All lines from the one that contains "You are a GUI" through the close of the entries below are to be repeated exactly, without any pictures.

(Pixel coordinate grounding data)
::::::::::

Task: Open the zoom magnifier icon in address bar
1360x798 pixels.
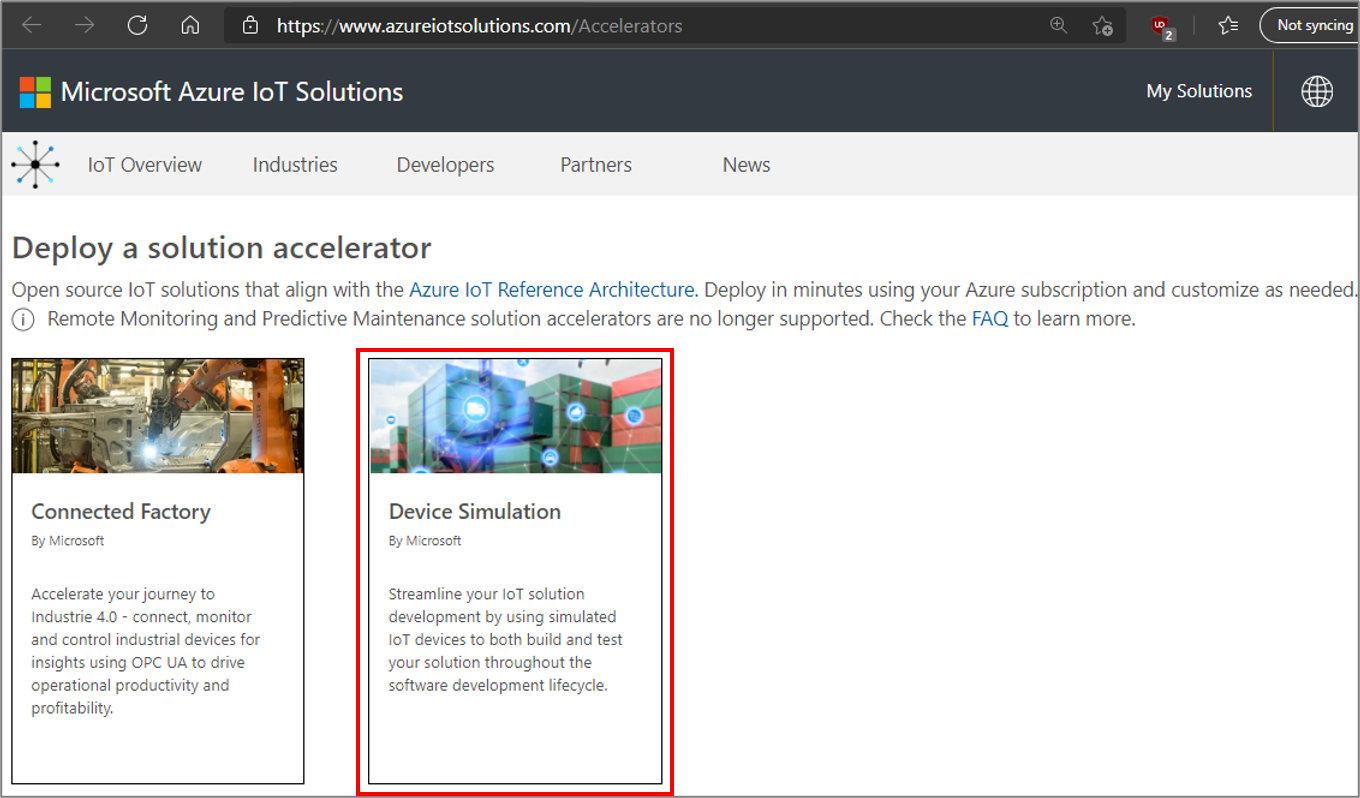Action: [x=1058, y=25]
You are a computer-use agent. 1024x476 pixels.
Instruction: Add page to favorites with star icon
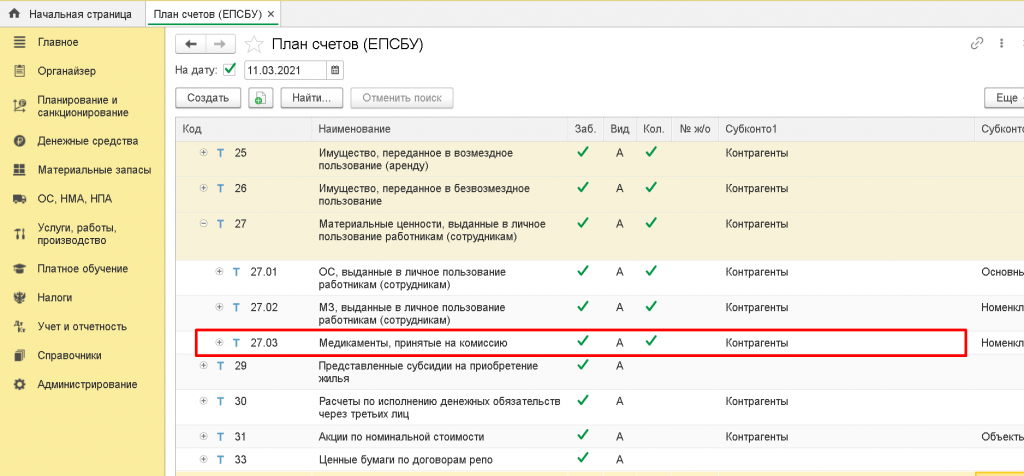[x=255, y=44]
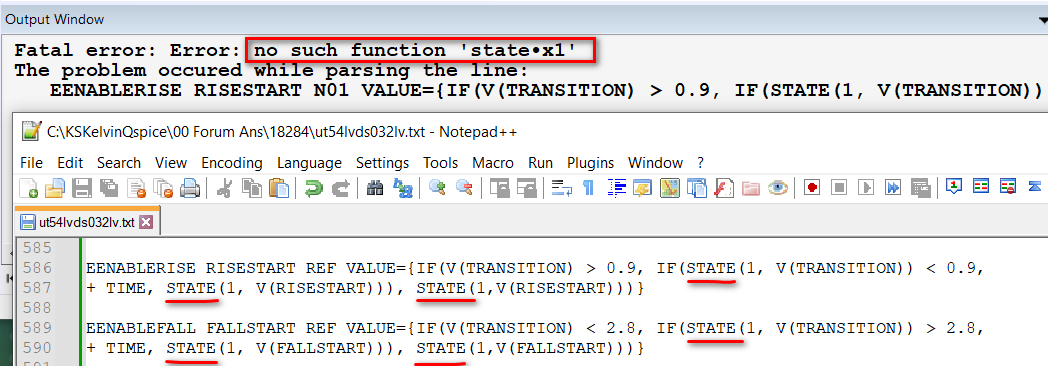1048x366 pixels.
Task: Open Find with the binoculars icon
Action: pos(376,188)
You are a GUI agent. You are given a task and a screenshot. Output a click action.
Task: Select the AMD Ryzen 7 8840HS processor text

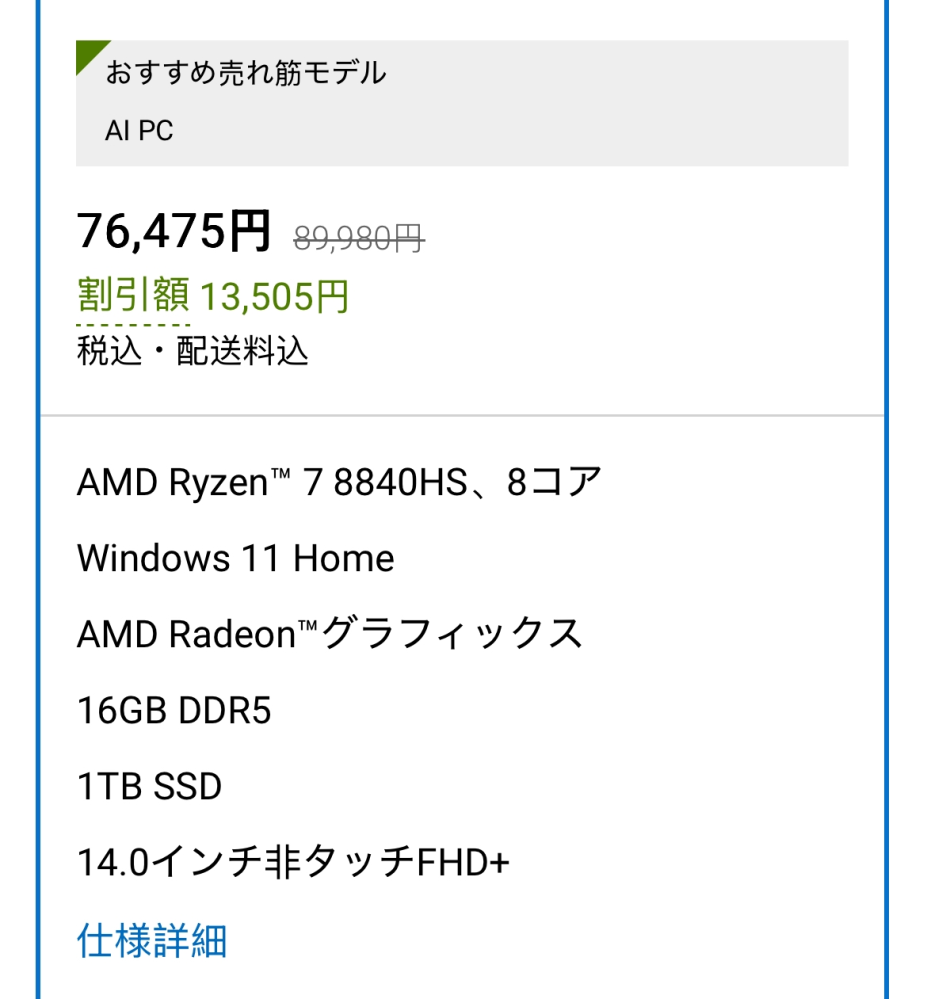(272, 483)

::::::::::

Reply to the exercise →
You are a GUI agent. You are given a task and a screenshot. Output a click action.
Task: Select the AMD Ryzen 7 8840HS processor text

(272, 483)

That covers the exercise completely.